Así que, el Proyecto Kuiper de Amazon, su aventura de internet satelital, tiene un nuevo nombre: Leo. Parece que está sucediendo más que solo un cambio de marca aquí. Cuando escuché sobre el Proyecto Kuiper por primera vez, pensé: "¡Genial! Más acceso a internet para áreas desatendidas." Esa era la vibra que estaban transmitiendo, ¿sabes?

Hablaron sobre asequibilidad y cerrar la brecha digital. Quiero decir, incluso lo compararon con sus dispositivos económicos como el Echo Dot. Sin embargo, algo parece haber cambiado. No puedo evitar preguntarme si sus prioridades han cambiado.
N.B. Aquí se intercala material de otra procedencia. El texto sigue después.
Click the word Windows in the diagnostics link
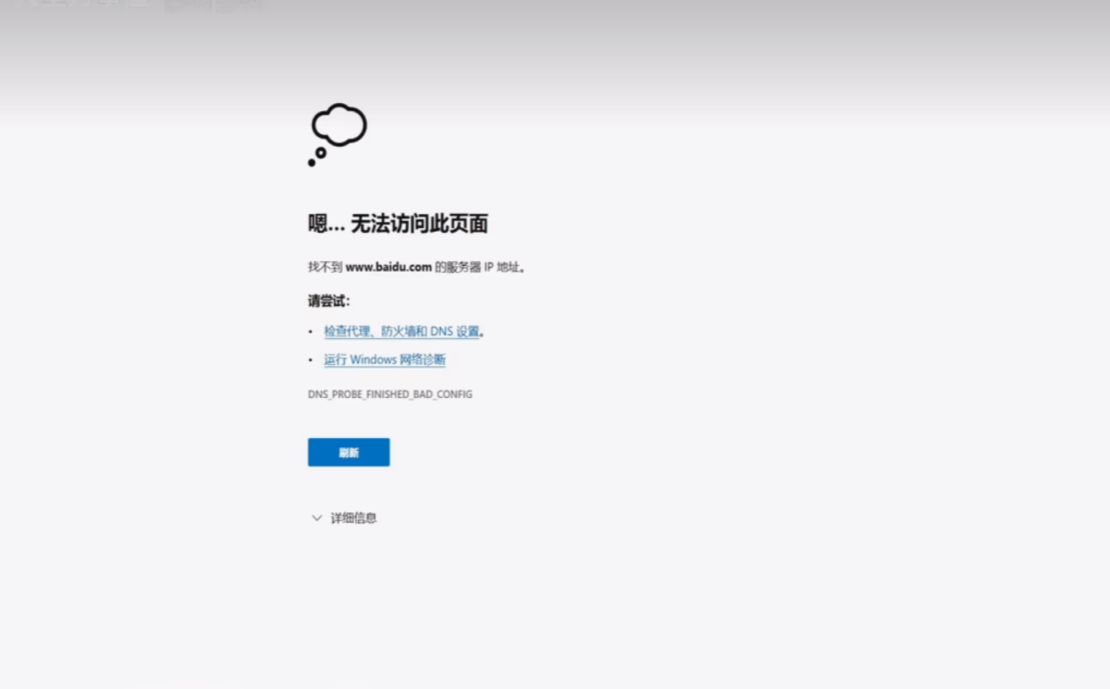The width and height of the screenshot is (1110, 689). coord(374,360)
El nombre "Leo" en sí es una referencia a la Órbita Terrestre Baja, donde estarán ubicados los satélites. Bastante directo, ¿verdad? Pero son los sutiles cambios en sus mensajes los que me han llamado la atención. Es como si ahora estuvieran apuntando a peces más grandes, como contratos comerciales y compitiendo directamente con servicios como Starlink de SpaceX. Entiendo que los negocios son los negocios, pero espero que no se olviden por completo de su promesa inicial.
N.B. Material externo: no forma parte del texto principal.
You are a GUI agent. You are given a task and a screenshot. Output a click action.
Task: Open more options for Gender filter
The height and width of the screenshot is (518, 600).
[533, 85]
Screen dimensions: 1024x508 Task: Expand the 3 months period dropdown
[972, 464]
Si miras las versiones anteriores de su sitio web, verás un claro énfasis en la asequibilidad y en servir a comunidades con acceso limitado a internet. Ahora, ese lenguaje está atenuado. El enfoque está más en internet de alta velocidad para hogares y empresas. Están hablando de streaming de videos en 4K y satisfacer las necesidades de internet de toda una familia. Lo cual es genial, pero ¿qué pasa con aquellos que no pueden pagarlo?

Lo entiendo, necesitan ganar dinero. Pero sería una pena si este proyecto, que comenzó con un objetivo tan noble, se convirtiera en solo otro servicio de internet premium. Incluso publicaron un video mostrando todos estos diversos casos de uso – desde estudiantes haciendo la tarea hasta servicios de emergencia en áreas rurales. Sinceramente, se siente un poco desconectado de la narrativa actual. ¿Qué piensas?